- **Provided material**:

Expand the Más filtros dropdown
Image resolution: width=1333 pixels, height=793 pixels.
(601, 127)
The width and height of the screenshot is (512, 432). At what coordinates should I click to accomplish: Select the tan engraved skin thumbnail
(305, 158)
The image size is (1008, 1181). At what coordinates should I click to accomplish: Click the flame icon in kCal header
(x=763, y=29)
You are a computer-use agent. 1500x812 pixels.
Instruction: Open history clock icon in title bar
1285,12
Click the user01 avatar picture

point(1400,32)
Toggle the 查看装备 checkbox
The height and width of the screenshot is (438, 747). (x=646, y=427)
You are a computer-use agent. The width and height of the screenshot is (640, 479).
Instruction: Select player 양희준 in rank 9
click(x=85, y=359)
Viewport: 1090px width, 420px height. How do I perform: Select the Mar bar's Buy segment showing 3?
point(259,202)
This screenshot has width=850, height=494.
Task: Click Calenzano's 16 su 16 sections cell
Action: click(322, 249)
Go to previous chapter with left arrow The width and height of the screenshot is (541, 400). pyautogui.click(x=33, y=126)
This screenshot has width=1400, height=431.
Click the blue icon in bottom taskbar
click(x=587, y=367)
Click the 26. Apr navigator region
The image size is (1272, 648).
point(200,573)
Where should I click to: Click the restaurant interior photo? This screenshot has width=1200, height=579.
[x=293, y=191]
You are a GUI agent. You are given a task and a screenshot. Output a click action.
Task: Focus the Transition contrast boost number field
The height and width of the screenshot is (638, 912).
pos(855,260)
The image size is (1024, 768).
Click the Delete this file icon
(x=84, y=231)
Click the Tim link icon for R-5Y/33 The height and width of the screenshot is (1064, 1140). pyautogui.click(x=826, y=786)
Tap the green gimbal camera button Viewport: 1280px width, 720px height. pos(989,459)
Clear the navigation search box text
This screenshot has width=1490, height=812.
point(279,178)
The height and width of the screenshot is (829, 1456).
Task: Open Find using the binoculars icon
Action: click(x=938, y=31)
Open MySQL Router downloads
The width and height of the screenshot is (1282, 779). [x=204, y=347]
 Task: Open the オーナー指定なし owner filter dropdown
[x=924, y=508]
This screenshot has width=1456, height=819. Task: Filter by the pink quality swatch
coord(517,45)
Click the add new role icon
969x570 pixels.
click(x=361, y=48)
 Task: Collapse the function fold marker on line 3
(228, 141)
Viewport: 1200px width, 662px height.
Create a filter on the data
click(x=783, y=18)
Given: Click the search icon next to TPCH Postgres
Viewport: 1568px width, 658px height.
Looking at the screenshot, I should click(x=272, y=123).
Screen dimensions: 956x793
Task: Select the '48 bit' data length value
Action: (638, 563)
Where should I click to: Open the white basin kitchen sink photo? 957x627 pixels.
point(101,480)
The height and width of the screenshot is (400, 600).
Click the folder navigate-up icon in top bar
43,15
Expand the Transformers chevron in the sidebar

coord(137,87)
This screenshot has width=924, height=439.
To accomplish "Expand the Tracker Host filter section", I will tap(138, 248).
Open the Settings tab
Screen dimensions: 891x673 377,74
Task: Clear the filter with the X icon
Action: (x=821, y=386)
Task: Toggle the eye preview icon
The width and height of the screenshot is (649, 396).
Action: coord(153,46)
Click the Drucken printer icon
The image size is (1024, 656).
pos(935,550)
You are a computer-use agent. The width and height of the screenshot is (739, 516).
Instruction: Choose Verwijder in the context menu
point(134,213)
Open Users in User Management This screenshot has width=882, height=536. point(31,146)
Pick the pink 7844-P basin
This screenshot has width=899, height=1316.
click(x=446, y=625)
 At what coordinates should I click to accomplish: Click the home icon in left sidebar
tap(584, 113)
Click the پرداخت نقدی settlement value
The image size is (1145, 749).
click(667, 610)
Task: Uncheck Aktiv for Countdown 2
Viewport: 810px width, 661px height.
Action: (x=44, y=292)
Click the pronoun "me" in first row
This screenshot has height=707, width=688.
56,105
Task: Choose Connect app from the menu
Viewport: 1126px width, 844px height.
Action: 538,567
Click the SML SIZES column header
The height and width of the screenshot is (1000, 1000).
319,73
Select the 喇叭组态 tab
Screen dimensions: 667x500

- **What is required**:
Above are the records; repeat exactly the lines from the one holding "Task: Focus the" down to the one holding "Clear the navigation search box text", end lines included.

- **Expected answer**:
Task: Focus the Transition contrast boost number field
The height and width of the screenshot is (638, 912).
pos(855,260)
The image size is (1024, 768).
Click the Delete this file icon
(x=84, y=231)
Click the Tim link icon for R-5Y/33 The height and width of the screenshot is (1064, 1140). pyautogui.click(x=826, y=786)
Tap the green gimbal camera button Viewport: 1280px width, 720px height. pos(989,459)
Clear the navigation search box text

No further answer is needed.